Une semaine plus tôt, dans la ville voisine de Toulouse, le vieil archevêque Jules-Gérard Saliège avait prononcé un sermon tout aussi urgent à ses paroissiens : « Il existe une morale, chrétienne et humaine, qui impose des devoirs et reconnaît des droits. Ces devoirs et droits sont fondés sur la nature de l’homme et viennent de Dieu…. Personne n’a le pouvoir de les supprimer. (Comme Théas, Saliège fait partie des Justes parmi les Nations.)

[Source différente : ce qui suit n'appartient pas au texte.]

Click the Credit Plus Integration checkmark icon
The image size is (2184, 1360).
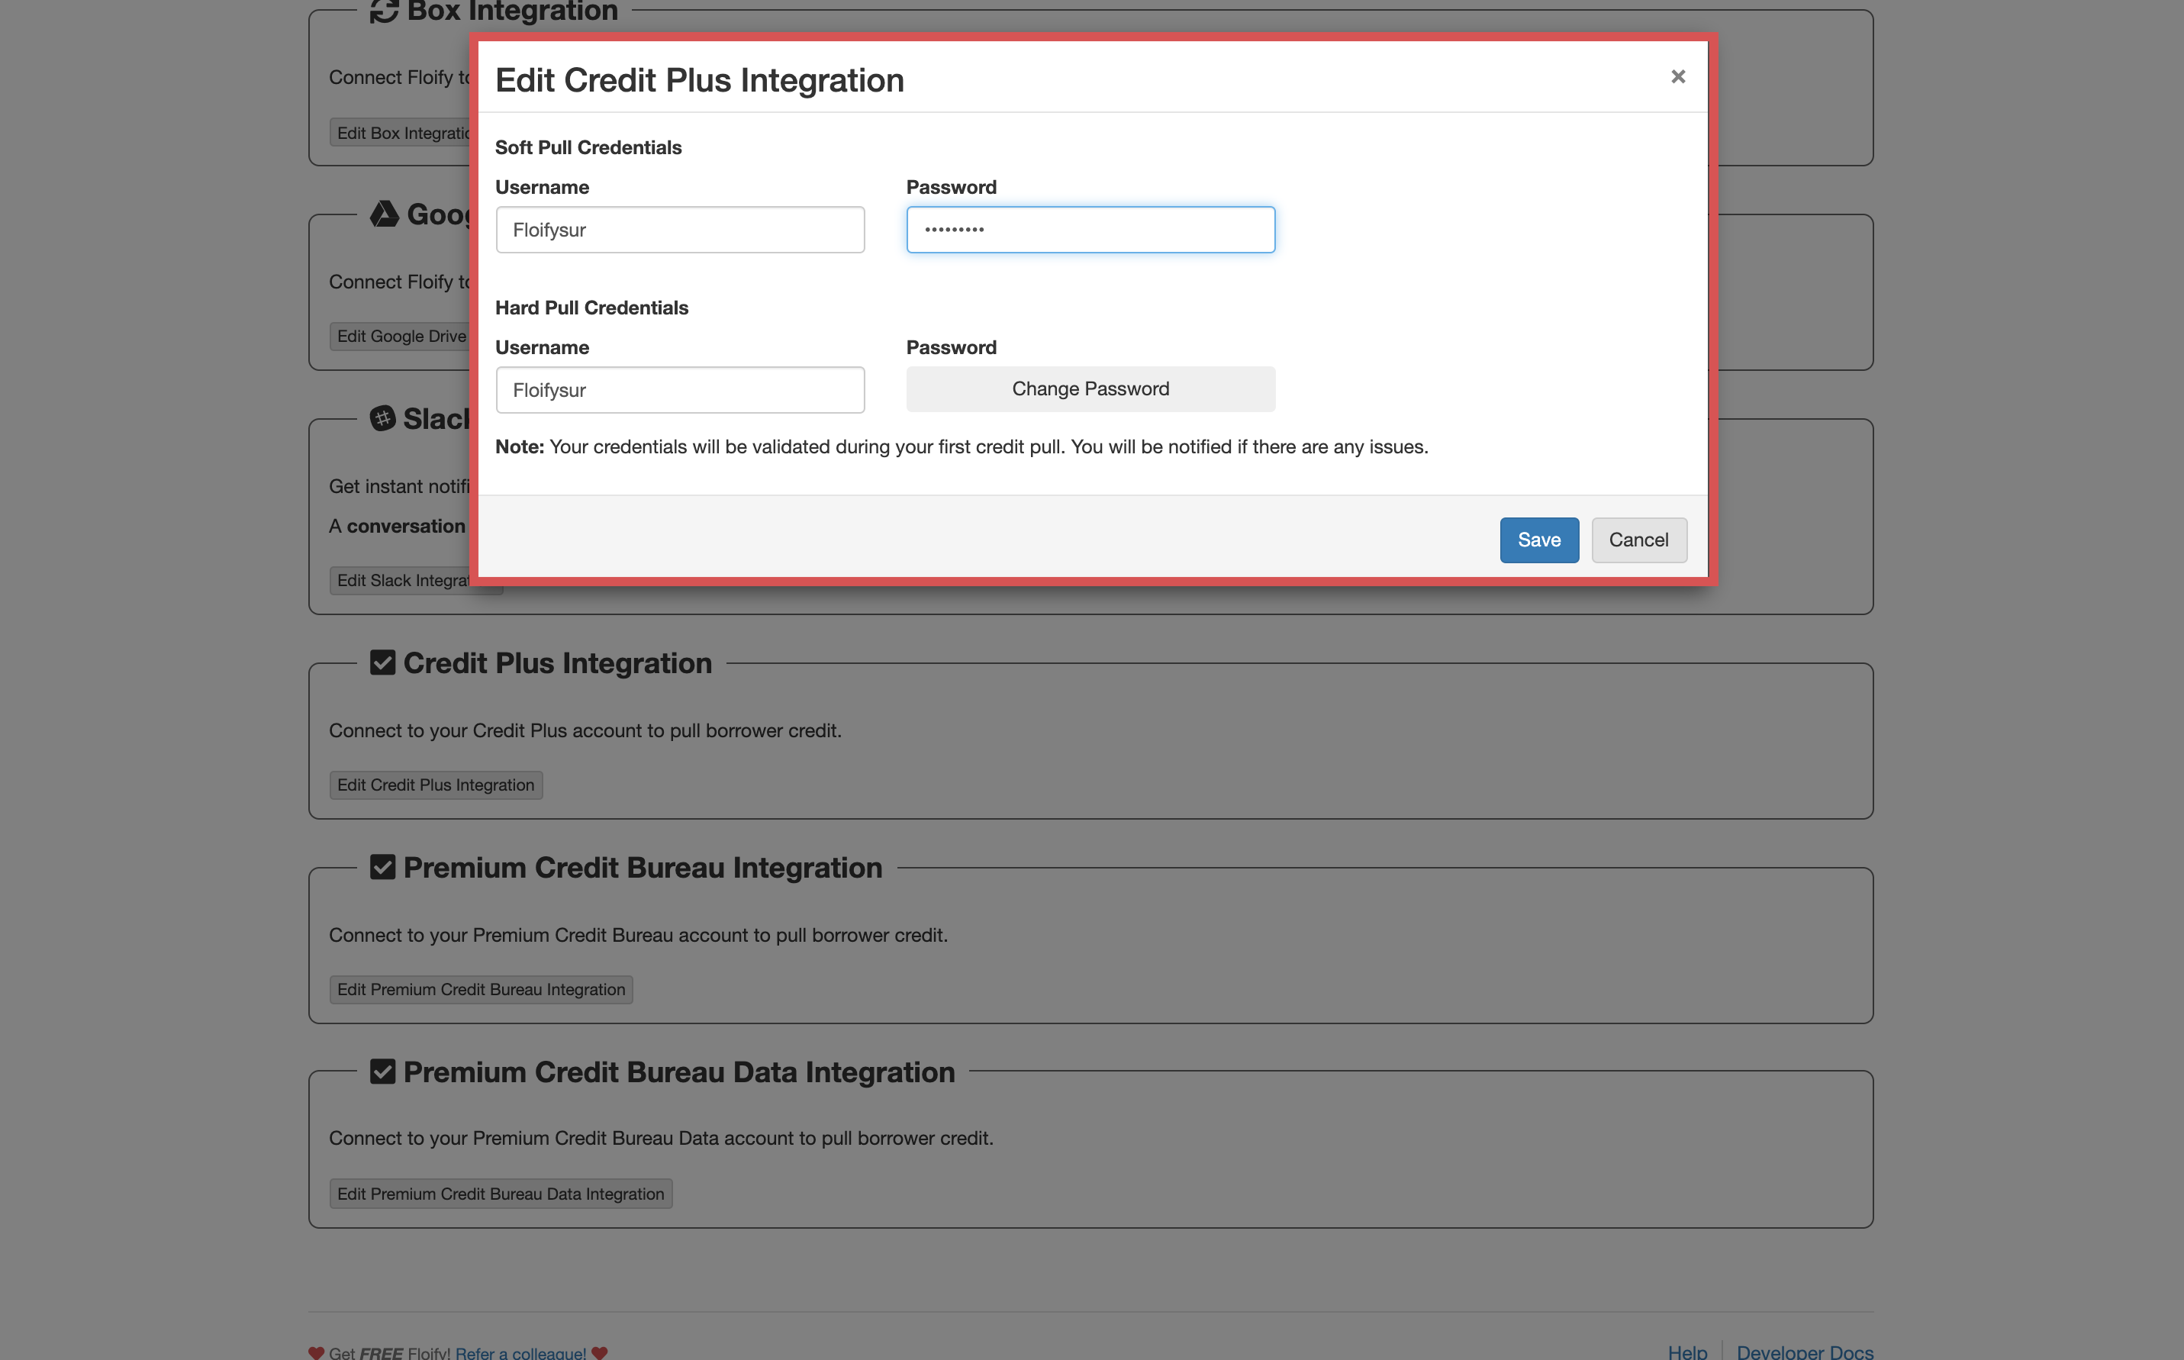pyautogui.click(x=383, y=663)
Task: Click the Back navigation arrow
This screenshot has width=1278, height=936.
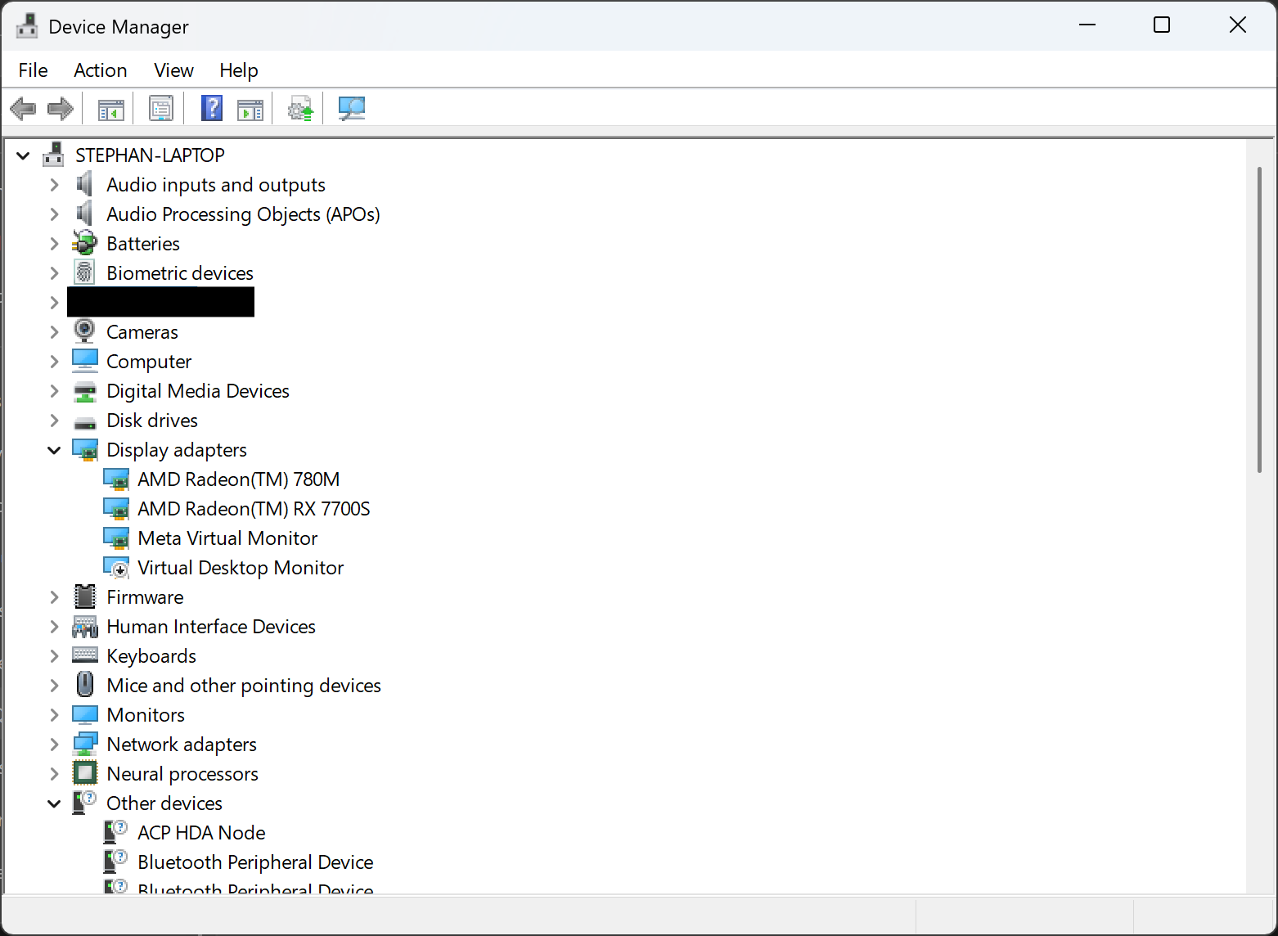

Comme le montre clairement la teneur de sa lettre, Saliège n’aurait pas protesté si l’on ajoutait « juif » et « musulman » aux sources de la moralité humaine. Non moins clairement, le tueur avoué a une compréhension obscènement déformée des devoirs et des droits. C’est une raison de plus pour que les dirigeants politiques français doivent faire écho avec force aux propos de Saliège dans les jours et semaines à venir.
Robert Zaretsky est professeur d’histoire au Honors College de l’Université de Houston. Auteur de « Albert Camus : Elements of a Life » (Cornell University Press, 2010), il a récemment contribué à « The Occupy Handbook » (Little, Brown).